• [PROBLEMS AND TASKS]:
1. Answer these questions from the text on Dahanu Road station below:
(a) In which district is the town of Dahanu?
(b) On what date was the railway extended as a double track from Palghar to Dahanu Road?
(c) Who announced additional services on the Virar-Dahanu Road railway in March 2012?
2. Using the text on Dahanu Road station below, state whether each statement agrees with it, and quote the words that decide it:
(a) Dahanu Road is the southern limit of the Suburban network.
(b) The single track up to Gholvad opened on 18 October 1900.
(c) The railway said it had enough trains to run through services.

Dahanu Road is a railway station near the town of Dahanu in Palghar district of Maharashtra. It lies on the Western line of the Mumbai Suburban Railway network. It is the northern limit of the Suburban network, although the track continues north to Gholvad and beyond.

History
The railway was extended as a double track from Palghar to Dahanu Road on 17 January 1898 and continued as single track up to Gholvad on 18 October 1900. On 16 April 2013 Western Railway started services for Dahanu Road station i.e. Churchgate–Dahanu Local Train (EMU)

In 2002 Western Railway announced that it would extend the EMU service from Virar up to Dahanu Road. On 16 April 2013 Western Railway Started Services For Dahanu Road to Churchgate Using EMU Trains. In January 2012 the Vasai and Virar Municipal Corporation started litigation to force the railway to run direct services from Mumbai Churchgate to Dahanu Road, rather than making passengers change at Virar as at present. The railway replied that they did not have enough trains for through services and the tracks north of Virar were already too busy. In March 2012, Railway Minister Dinesh Trivedi announced additional services on the Virar-Dahanu Road railway.

• [DATA SHOWN]:

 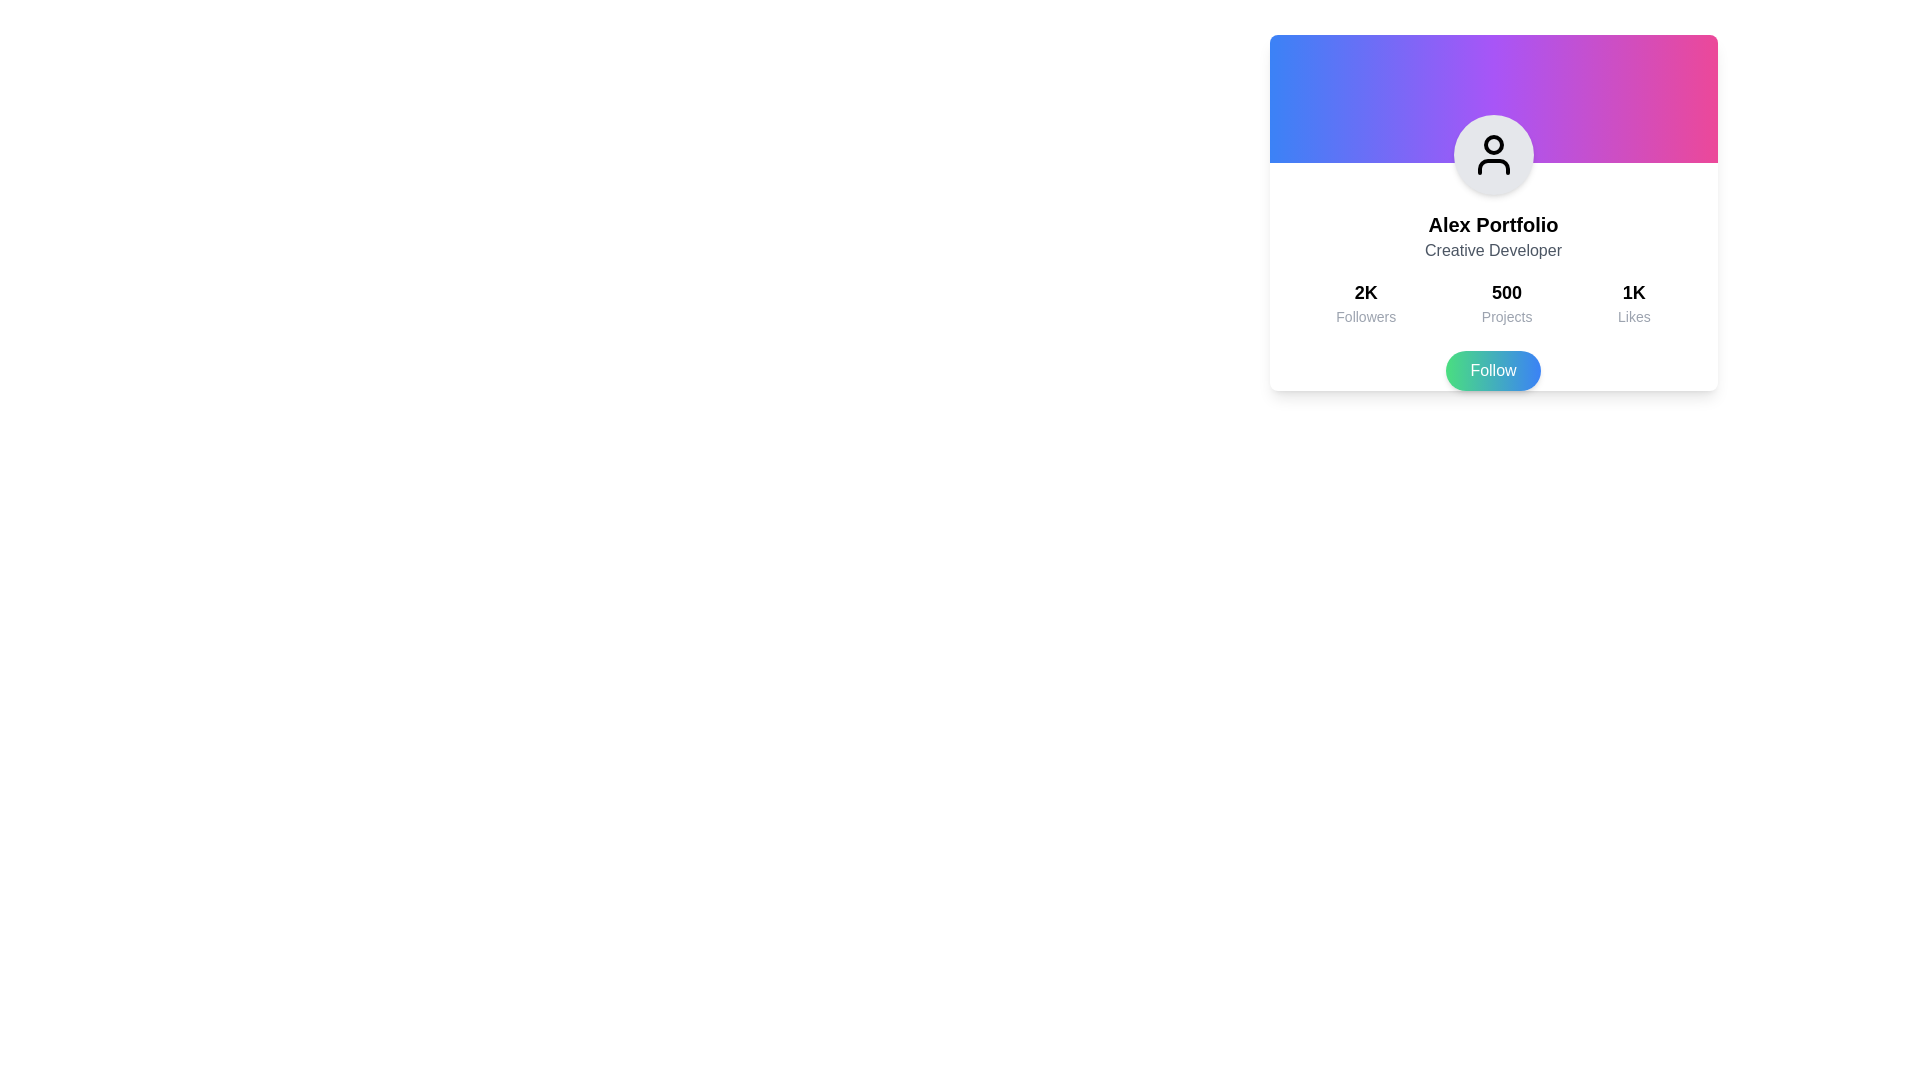 I want to click on the text element displaying '2K' followers, which is the first item in the horizontal group of social engagement metrics, so click(x=1365, y=303).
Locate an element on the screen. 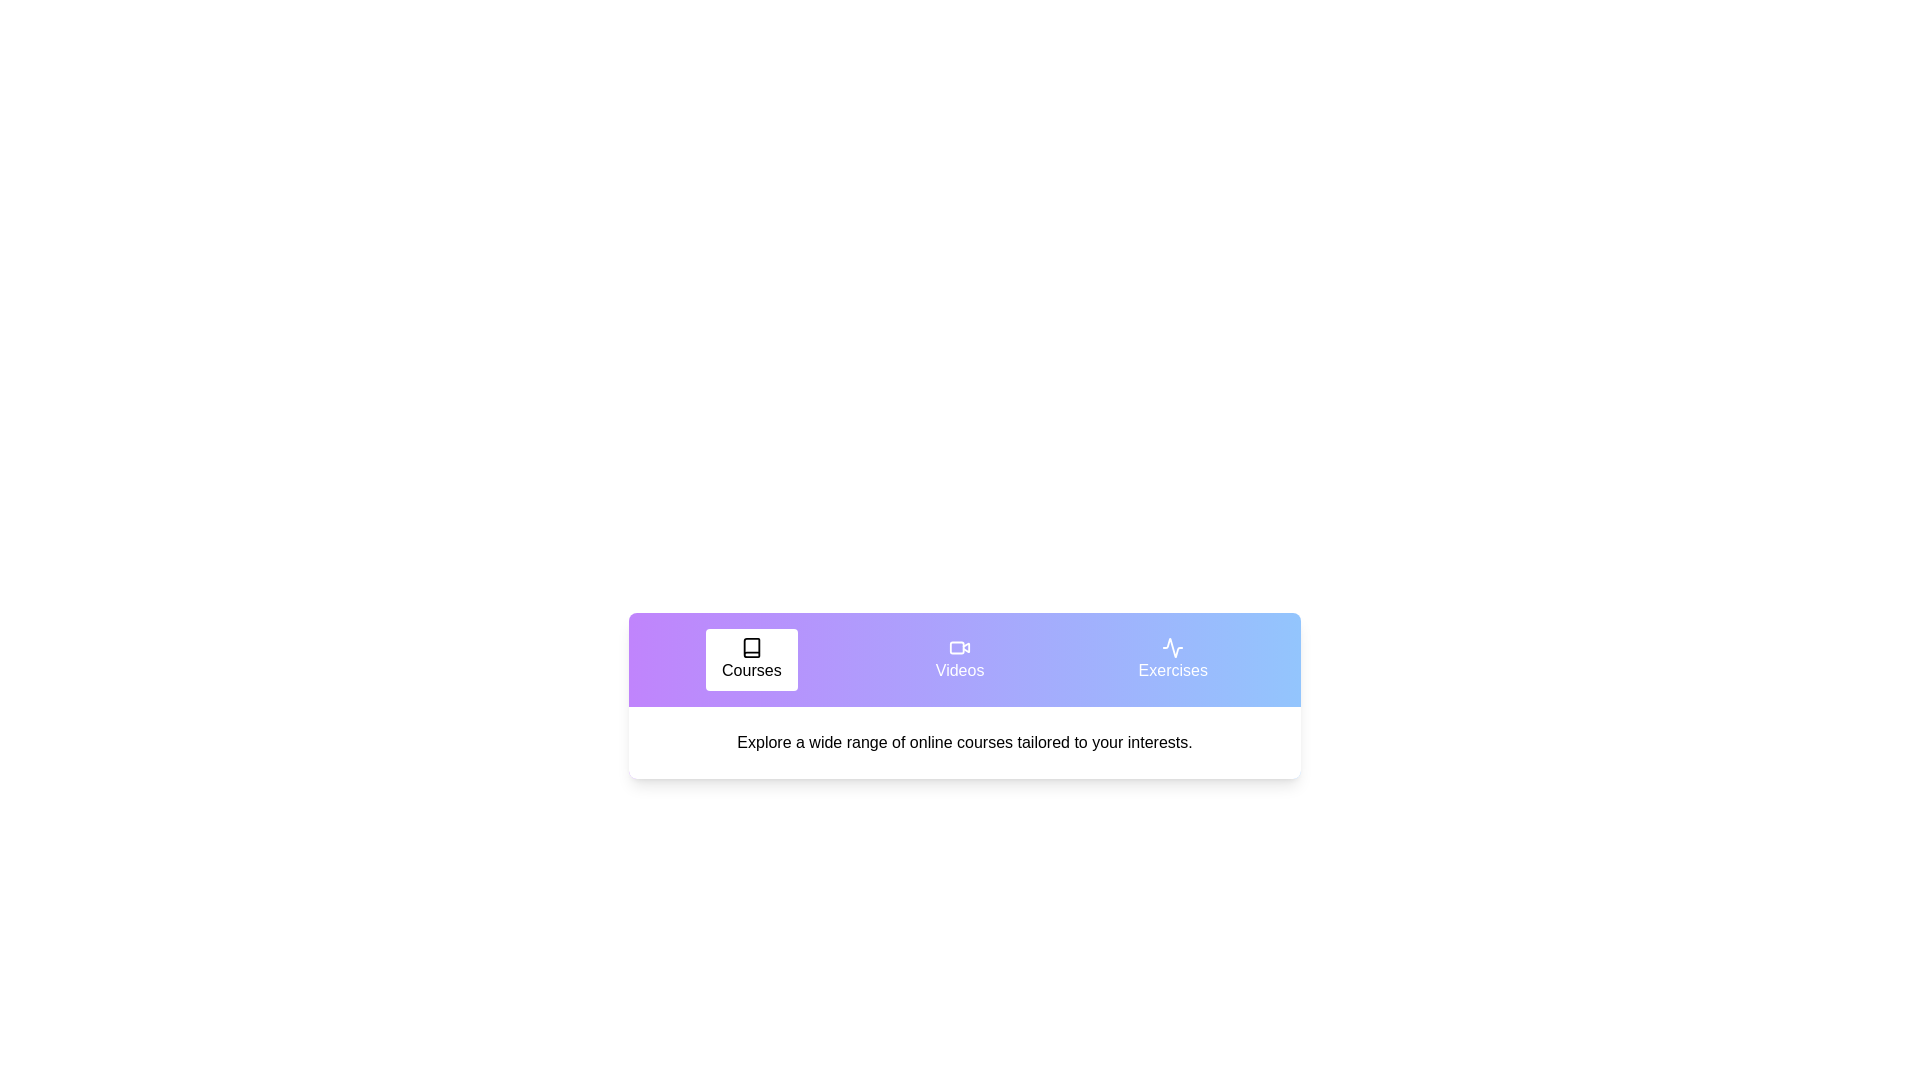 The width and height of the screenshot is (1920, 1080). the tab labeled Videos is located at coordinates (960, 659).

• [WORKED SOLUTIONS]:
1.
(a) Palghar district.
(b) 17 January 1898.
(c) Railway Minister Dinesh Trivedi.

2.
(a) No: "It is the northern limit of the Suburban network"
(b) Yes: "continued as single track up to Gholvad on 18 October 1900"
(c) No: "The railway replied that they did not have enough trains for through services"